TEI Simple Processing Model
Warning: work in progress
- 1. Default Simple Processing Model
- 1. Simple Processing Language
- ODD extensions
- proposed syntax
- function library
- 1. Proof-of-concept use cases
Default Simple Processing Model
TEI Simple will offer a default processing model for TEI Simple files to generate a range of output formats that nevertheless behave in a consistent way (the formatting means will be equivalent across the output types except for the cases where medium requires different treatment or different behaviour will be deemed more effective, eg. notes might be rendered as footnotes in 'reading' formats like pdf and as pop-up boxes in 'interactive' formats like html).
If the user is satisfied with the proposed Default Processing Model, no further customization will be necessary to generate required outputs from TEI Simple files.
Simple Processing Language
How does it work?
- 1. Processing modes define a format-independent way of expressing required output for different use scenarios (eg. print, web, table of contents, text extraction).
- 2. Function library that can handle typical tasks (like creating a note or paragraph) is an essential part of TEI Simple environment.
- 3. The output can be mapped to a presentation format, using HTML and CSS concepts where possible.????
New ODD element called model available for elementSpec will define a way of processing this element.
For a given elementSpec, there can be as many model statements as required to define expected behaviour in various contexts or output formats, each of which can have multiple rendition children.

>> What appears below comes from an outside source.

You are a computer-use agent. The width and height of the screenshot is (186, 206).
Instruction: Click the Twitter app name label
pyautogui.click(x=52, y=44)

A set of multiple model statements is regarded as an alternation, i.e. only one of them will be applied; this is comparable to a ‘case statement’ in some programming languages. If the intention is for several model statements to be active at the same time, they must be enclosed inside a modelSequence. For the sake of readability and conciseness models can be also grouped with modelGrp and will then share modelGrp's attributes such as @output, but will still be treated as alternates and only the first that matches the current context (as defined by @predicate) will be applied.
Proposed model syntax
Attributes of model element:
- predicate XPath expression defining a context in which this processing instruction is applicable
- behaviour name of the function from TEI Simple function library to be applied; input for the function supplied as function parameters
- output output mode for which this processing instruction is applicable
- useSourceRendition states if the formatting from @rendition attribute of the source document should be preserved
- if no model for any given output, emit textual content
- if no @predicate, means any use of this element
- model rules are alternates and only first one that matches will be applied
- @style defaults to element name (equates to HTML @class or Word style)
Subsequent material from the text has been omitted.